# Exercise task
Begin at the line of the listing that has "You are a computer-use" and continue through the end of the listing. Rewrite those lines, changing "Collapse" to "Expand" and leaving everything else the same, with no pictures in the answer.

- - - - - - -

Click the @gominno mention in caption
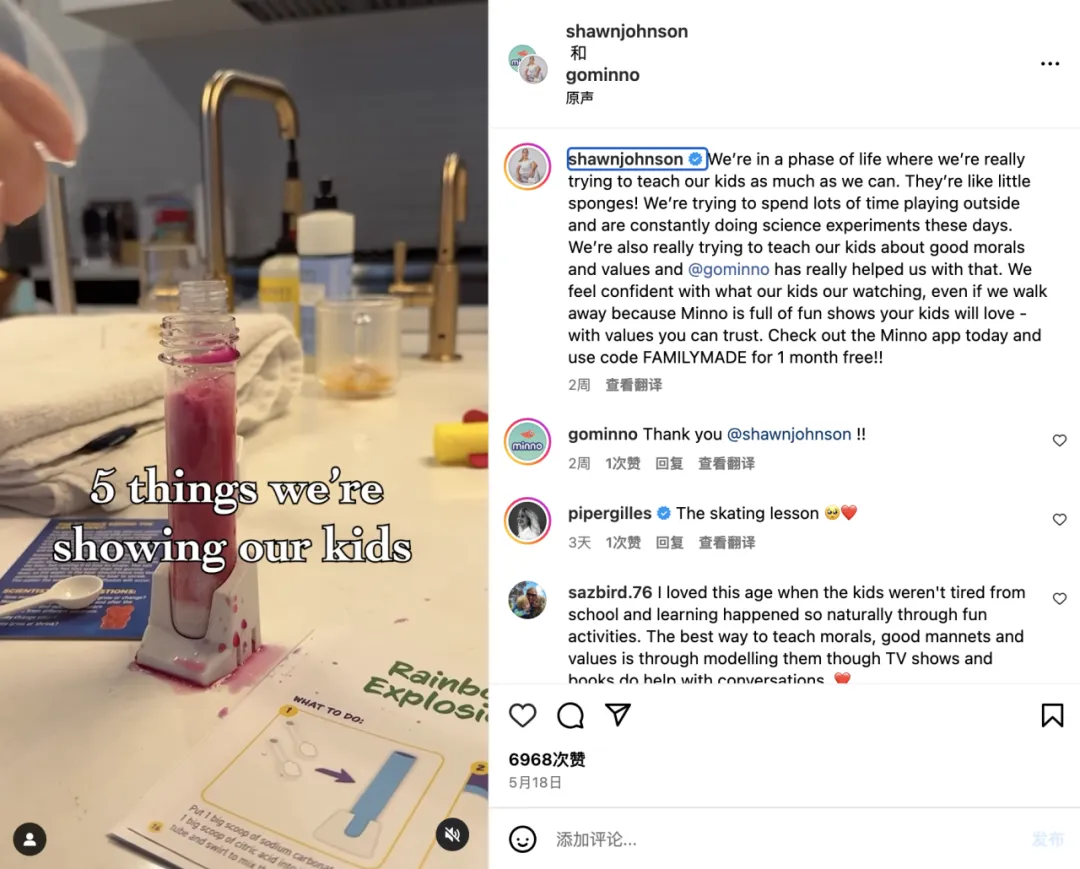The image size is (1080, 869). tap(728, 269)
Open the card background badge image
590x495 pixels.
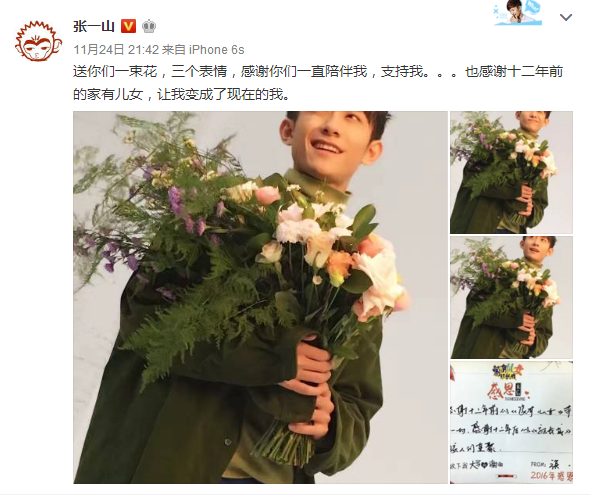[x=518, y=14]
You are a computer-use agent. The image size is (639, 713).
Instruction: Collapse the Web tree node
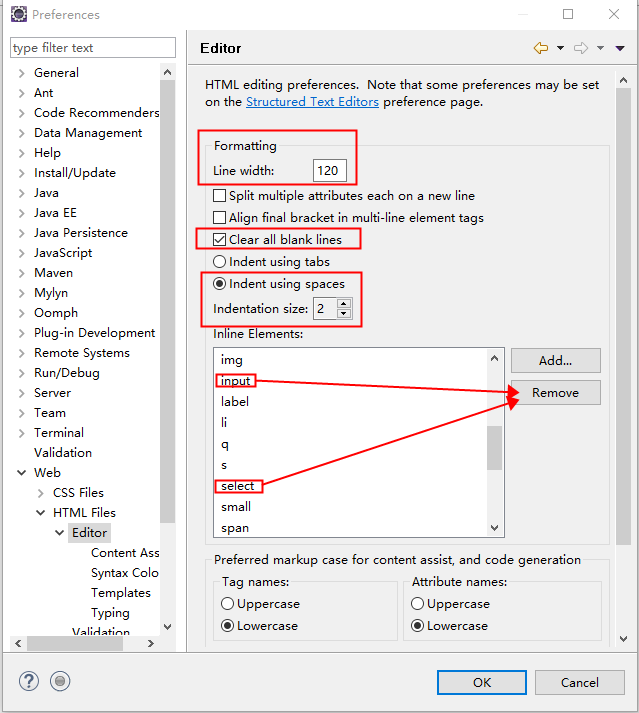tap(22, 473)
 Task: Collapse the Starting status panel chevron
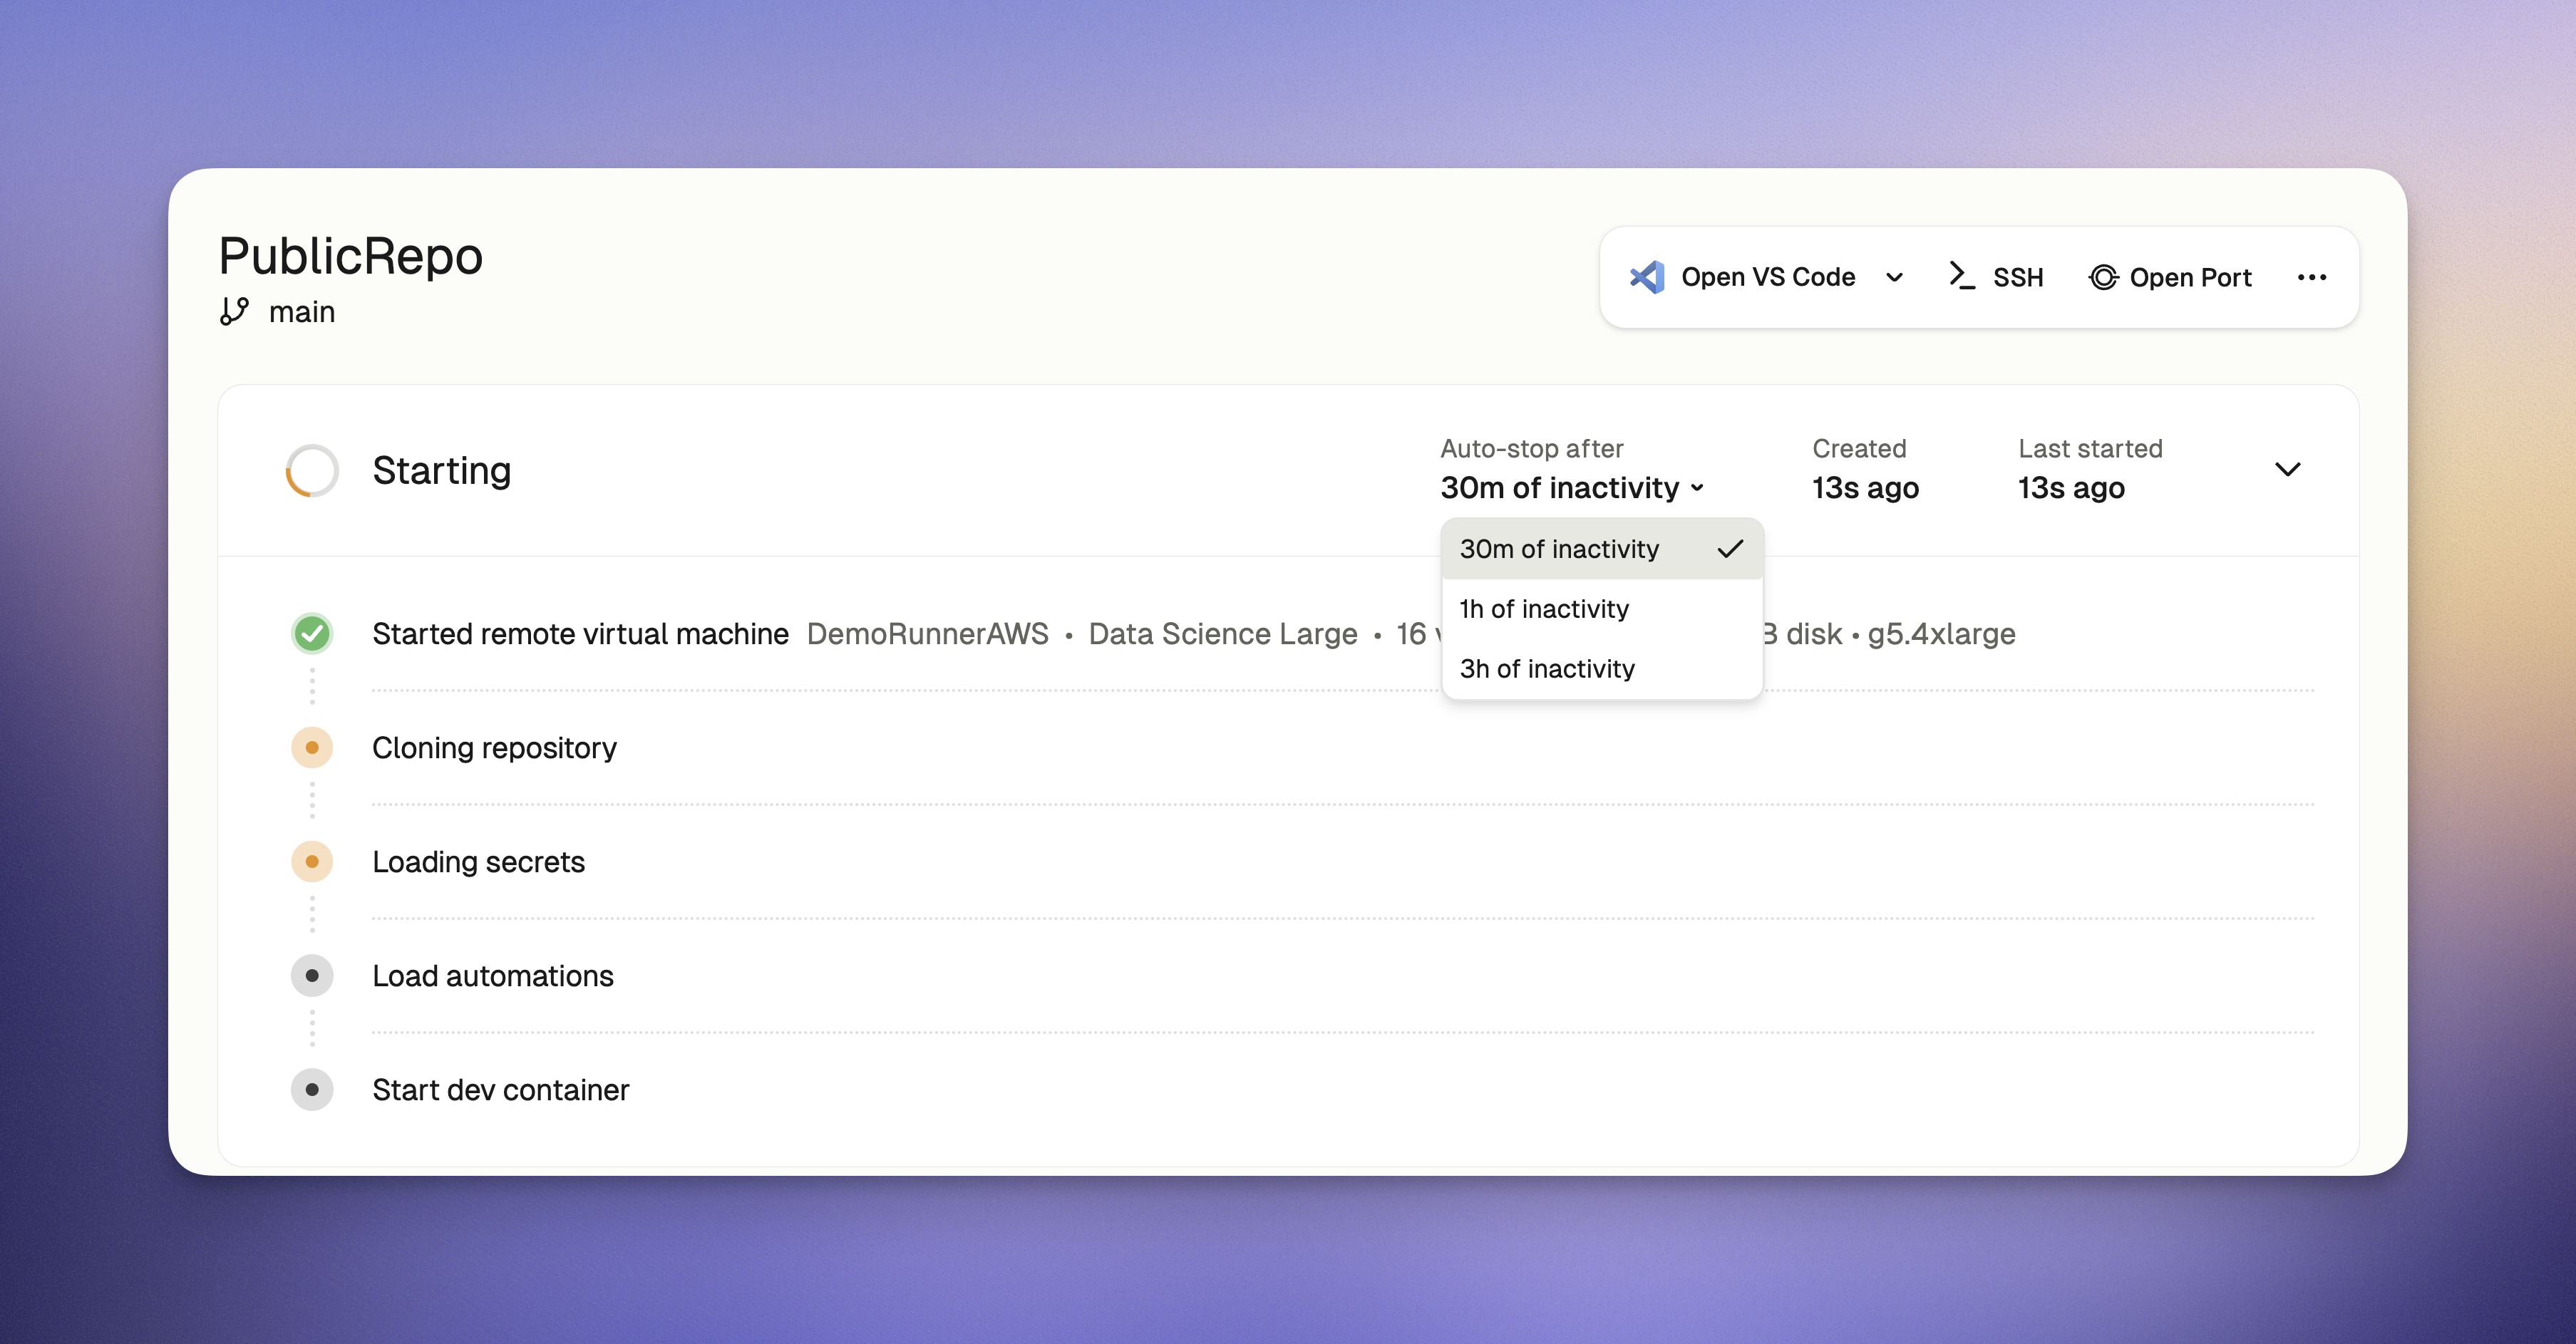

- - - - - - -

# Final result
You are a computer-use agent. The image size is (639, 713).
Instruction: Expand the Web tree node
tap(22, 473)
 Task: Expand the Starting status panel chevron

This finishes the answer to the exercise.